__THE TASK__
Every line below that contains the word "agent" must be copied.

──────── DATASET CONTENT ────────

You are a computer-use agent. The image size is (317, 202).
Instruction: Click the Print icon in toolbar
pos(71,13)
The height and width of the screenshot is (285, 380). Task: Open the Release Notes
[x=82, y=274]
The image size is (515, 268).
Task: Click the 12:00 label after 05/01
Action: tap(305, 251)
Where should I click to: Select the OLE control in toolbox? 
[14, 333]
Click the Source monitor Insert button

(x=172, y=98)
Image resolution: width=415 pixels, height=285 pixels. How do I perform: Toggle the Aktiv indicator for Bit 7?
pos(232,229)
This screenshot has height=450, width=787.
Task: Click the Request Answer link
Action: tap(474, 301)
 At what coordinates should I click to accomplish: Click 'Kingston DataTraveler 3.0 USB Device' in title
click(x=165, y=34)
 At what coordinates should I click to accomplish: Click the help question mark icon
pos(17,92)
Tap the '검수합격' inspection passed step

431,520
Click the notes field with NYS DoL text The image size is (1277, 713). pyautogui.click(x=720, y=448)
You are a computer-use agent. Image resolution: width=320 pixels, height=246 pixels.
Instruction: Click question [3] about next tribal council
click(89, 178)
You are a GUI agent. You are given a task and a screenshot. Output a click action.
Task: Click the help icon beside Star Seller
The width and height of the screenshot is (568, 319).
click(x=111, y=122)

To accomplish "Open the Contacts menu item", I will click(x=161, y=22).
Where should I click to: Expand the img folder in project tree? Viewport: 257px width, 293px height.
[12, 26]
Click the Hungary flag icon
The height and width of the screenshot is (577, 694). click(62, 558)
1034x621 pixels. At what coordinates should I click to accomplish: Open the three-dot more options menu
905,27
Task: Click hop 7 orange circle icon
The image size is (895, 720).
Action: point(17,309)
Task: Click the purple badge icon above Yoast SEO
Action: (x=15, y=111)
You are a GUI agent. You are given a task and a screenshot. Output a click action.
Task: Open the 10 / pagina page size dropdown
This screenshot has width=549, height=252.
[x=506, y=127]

────────

__SOLUTION TO THE EXERCISE__
You are a computer-use agent. The image size is (317, 202).
You are a computer-use agent. Image resolution: width=320 pixels, height=246 pixels.
You are a GUI agent. You are given a task and a screenshot. Output a click action.
You are a GUI agent. You are given a task and a screenshot. Output a click action.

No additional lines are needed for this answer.